Mogwai – Rave tapes

Tra le formazioni storiche del post-rock in circolazione, i Mogwai sono tra le più longeve. Il merito è presto spiegato: il cambiamento. La band di Stuart Braithwaite ha cambiato spesso pelle dai tempi di Young team (1997). Va detto che non sempre le tentazioni pop- o meglio, più legate alla forma canzone – e elettroniche che si sono affacciate lungo il cammino artistico degli scozzesi, sono state declinate in maniera lucidissima, ma tant’è: i Mogwai sono un classico. Nel bene e nel male, occorre farsene una ragione. Rave tapes, l’ottavo album di studio, pende decisamente nel campo del “bene”.

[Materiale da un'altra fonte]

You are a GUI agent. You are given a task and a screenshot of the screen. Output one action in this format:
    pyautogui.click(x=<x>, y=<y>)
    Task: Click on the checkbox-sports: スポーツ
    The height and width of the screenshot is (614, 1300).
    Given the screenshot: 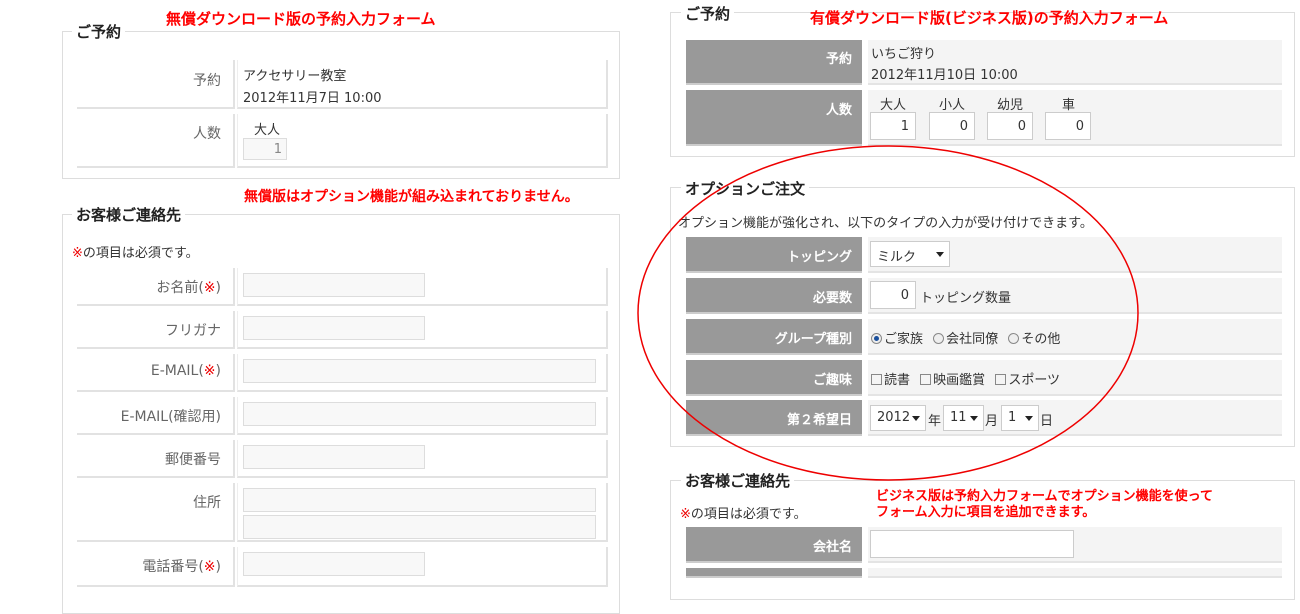 What is the action you would take?
    pyautogui.click(x=1028, y=380)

Niente di rivoluzionario: il disco è un perfetto compendio dell’arte della band, farcito di melodie intense, malinconiche e oniriche (Heard about you last night), con una forte componente elettronica a contenere il lavoro della sacra triade basso-chitarra-batteria (ma Hexon bogon morde proprio grazie alle sue distorsioni ribollenti). Qua e là si sente, in particolare, l’influsso del precedente lavoro, la colonna sonora della splendida serie tv francese Les revenants. Lo spettro di influenze, tuttavia, è ampio: Remurdered, il primo singolo, gioca su un arpeggio di tastierina ad 8 beat, ma ha una scansione ipnotica degna del Krautrock. Deesh, dal canto suo, punta su un lento e densissimo crescendo, guidato da tastiere “orchestrali”. Stesso copione per Blues hour: cantata con tono trasognato, interseca lievi tocchi di piano con l’elettricità delle chitarre, la quale esplode solo sul finale. È probabilmente il picco emotivo di Rave tapes.

Repelish, invece, sceglie un maggior distacco: il pezzo ruota intorno ad una “rilettura” dei presunti messaggi satanisti contenuti nella musica dei Led Zeppelin, e imbastisce un gorgo ipnotico di arpeggi chitarristici, linee di basso scure e bordoni ruvidi di synth. Anche negli episodi in fondo meno interessanti, insomma, i Mogwai riescono a tenere un equilibrio tra gli aromi e i toni davvero encomiabile. L’attenzione maniacale per gli arrangiamenti, le strutture, l’armonia, non soffoca la poesia: di Blues hour abbiamo già parlato, ma anche titoli come No medicine for regret e, soprattutto, The Lord is out of control, sono un bel colpo al cuore. L’ultima, in particolare, è una lenta processione con voci robotiche che quasi si disciolgono nelle manipolazioni chitarristiche. È la chiusura degna di un disco sorprendente, compatto: se Young team era il capolavoro adolescenziale, Rave tapes potrebbe tranquillamente essere considerato il capolavoro della modernità. Bentornati, Mogwai.